In a statement, the cybersecurity firm said the report showed that 65% of Singaporean organisations surveyed were hit with ransomware in 2021, up from 25% in 2020. 

It added that the average ransom paid by organisations in Singapore that had data encrypted in their most significant ransomware attack, increased by more than sixfold from US$187,500 (RM822,300) in 2020 to US$1.16 million (RM5 million)  in 2021. 

Additionally, 48% of the organisations that had data encrypted paid the ransom to get their data back, even if they had other means of data recovery, such as backups, Sophos said.

The report summarises the impact of ransomware on 5,600 mid-sized organisations in 31 countries across Europe, the Americas, Asia-Pacific and Central Asia, the Middle East, and Africa, with 965 sharing details of ransomware payments.

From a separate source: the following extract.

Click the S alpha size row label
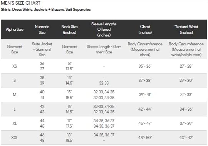 click(x=15, y=80)
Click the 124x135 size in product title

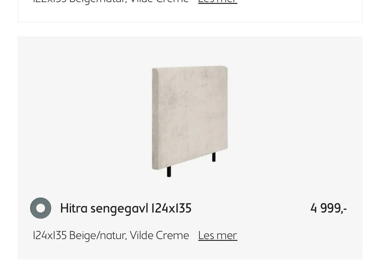[x=171, y=208]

This included 150 organisations in Singapore, of whom 30 shared details of ransomware payments, Sophos said.

Chester Wisniewski, principal research scientist at Sophos said, alongside the escalating payments, the survey shows that the proportion of victims paying up also continues to increase, even when they may have other options available.

“There could be several reasons for this, including incomplete backups or the desire to prevent stolen data from appearing on a public leak site,” he said.

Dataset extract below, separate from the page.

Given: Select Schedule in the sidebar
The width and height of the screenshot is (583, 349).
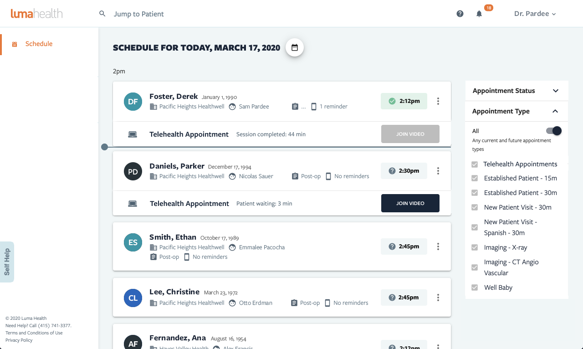Looking at the screenshot, I should tap(39, 44).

In the aftermath of a ransomware attack there is often intense pressure to get back up and running as soon as possible, he said, adding that restoring encrypted data using backups can be a difficult and time-consuming process, so it can be tempting to think that paying a ransom for a decryption key is a faster option. 

Ransomware hits 65% of organisations in Singapore: SophosThe main findings of the State of Ransomware 2022 survey for Singapore, which covers ransomware incidents experienced during 2021, as well as related cyber insurance issues, include: 

  • More organisations are falling victim: In 2021, 65% of Singapore organisations were hit by ransomware attacks, more than twice the number from the previous year (25%). The report stated that 64% of attacks resulted in data being encrypted, a considerable increase from the 49% that was reported by respondents in Singapore in 2020.  Of these organisations in 2021, 48% paid the ransom and got their data back, it added;
  • The impact of a ransomware attack can be immense: According to the report, the average cost to recover from the most recent ransomware attack in 2021 for organisations in Singapore was US$1.9 million (RM8.3 million). This, it highlighted, is a considerable decrease from the US$3.46 million (RM15 million) reported in 2020. It added that on average, it took one month to recover from the damage and disruption, with 87% of organisations saying the attack had impacted their ability to operate, whilst 83% of victims said they had lost business and/or revenue because of the attack;
  • Many organisations rely on cyber insurance to help them recover from a ransomware attack. The survey indicated that 86% of mid-sized organisations had cyber insurance that covers them in the event of a ransomware attack and in almost all incidents, the insurer paid some or all the costs incurred; and
  • Organisations are fighting back: The survey also stated that all Singaporean respondents said their organisations have made changes to their cyber defenses over the last year to improve their insurance position. Four in five said they have implemented new technologies/services whilst 60% have increased staff training and education activities. 

Additionally, 53% said they have changed their processes and behaviors.

Wisniewski said the findings suggest companies may have reached a peak in the evolutionary journey of ransomware where attackers’ greed for ever higher ransom payments is colliding head on with a hardening of the cyber insurance market as insurers increasingly seek to reduce their ransomware risk and exposure.

“In recent years, it has become increasingly easy for cybercriminals to deploy ransomware, with almost everything available as-a-service.”

“Second, many cyber insurance providers have covered a wide range of ransomware recovery costs, including the ransom, likely contributing to ever higher ransom demands.” 

“However, the results indicate that cyber insurance is getting tougher and in the future ransomware victims may become less willing or less able to pay sky high ransoms,” he said, adding that this is unlikely to reduce the overall risk of a ransomware attack.